Check each line of the entries below for the string "computer" and state how many lines have it, with no other text.

Records provided Start Marker

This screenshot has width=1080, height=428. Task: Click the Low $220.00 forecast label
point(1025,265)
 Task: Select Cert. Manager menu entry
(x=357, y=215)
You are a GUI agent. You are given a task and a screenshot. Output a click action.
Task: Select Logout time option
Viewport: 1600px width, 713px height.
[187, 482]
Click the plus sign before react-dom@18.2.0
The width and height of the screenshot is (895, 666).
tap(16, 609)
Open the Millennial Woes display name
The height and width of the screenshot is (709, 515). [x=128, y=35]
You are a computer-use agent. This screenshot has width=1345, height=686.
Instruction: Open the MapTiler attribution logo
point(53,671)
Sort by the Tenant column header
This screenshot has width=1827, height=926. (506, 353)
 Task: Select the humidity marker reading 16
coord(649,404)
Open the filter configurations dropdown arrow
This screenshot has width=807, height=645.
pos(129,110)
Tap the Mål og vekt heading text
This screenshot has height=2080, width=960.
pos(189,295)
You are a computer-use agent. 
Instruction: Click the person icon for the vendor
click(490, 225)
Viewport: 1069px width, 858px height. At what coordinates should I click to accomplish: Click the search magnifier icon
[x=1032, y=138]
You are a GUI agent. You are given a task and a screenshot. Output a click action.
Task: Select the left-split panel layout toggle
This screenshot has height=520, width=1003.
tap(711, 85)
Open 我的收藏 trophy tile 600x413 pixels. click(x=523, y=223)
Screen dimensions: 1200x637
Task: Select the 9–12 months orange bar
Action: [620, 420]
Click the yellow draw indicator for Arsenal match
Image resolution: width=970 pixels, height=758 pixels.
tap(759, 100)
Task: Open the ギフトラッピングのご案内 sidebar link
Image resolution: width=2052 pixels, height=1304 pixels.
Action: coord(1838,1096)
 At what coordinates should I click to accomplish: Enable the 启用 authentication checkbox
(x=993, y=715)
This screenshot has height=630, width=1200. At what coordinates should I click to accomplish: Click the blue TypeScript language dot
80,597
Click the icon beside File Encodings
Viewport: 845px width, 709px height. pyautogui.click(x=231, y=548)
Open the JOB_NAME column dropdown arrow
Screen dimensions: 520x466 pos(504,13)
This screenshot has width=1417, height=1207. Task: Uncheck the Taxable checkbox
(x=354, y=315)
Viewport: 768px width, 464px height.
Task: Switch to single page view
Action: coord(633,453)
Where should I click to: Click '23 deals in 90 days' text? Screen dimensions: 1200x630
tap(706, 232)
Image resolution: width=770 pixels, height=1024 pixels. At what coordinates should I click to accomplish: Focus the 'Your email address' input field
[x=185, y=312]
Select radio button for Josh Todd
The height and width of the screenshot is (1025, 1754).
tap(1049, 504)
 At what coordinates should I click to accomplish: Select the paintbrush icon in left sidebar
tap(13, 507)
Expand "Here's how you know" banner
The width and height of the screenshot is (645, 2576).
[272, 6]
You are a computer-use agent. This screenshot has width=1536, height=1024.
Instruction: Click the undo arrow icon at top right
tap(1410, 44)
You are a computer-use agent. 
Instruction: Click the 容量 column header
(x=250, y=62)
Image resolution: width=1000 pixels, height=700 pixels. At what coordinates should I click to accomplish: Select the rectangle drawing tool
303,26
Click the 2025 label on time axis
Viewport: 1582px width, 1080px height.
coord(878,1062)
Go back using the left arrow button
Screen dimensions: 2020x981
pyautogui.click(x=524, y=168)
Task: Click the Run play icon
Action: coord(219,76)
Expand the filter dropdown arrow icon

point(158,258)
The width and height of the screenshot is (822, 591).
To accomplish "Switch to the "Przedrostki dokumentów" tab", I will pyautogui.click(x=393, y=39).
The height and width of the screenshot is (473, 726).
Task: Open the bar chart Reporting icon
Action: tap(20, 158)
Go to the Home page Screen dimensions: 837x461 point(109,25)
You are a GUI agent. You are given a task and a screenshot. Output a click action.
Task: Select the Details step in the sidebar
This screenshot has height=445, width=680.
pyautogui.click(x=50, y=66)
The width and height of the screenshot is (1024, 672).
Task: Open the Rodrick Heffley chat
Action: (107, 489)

Records provided End Marker

● Exercise output
4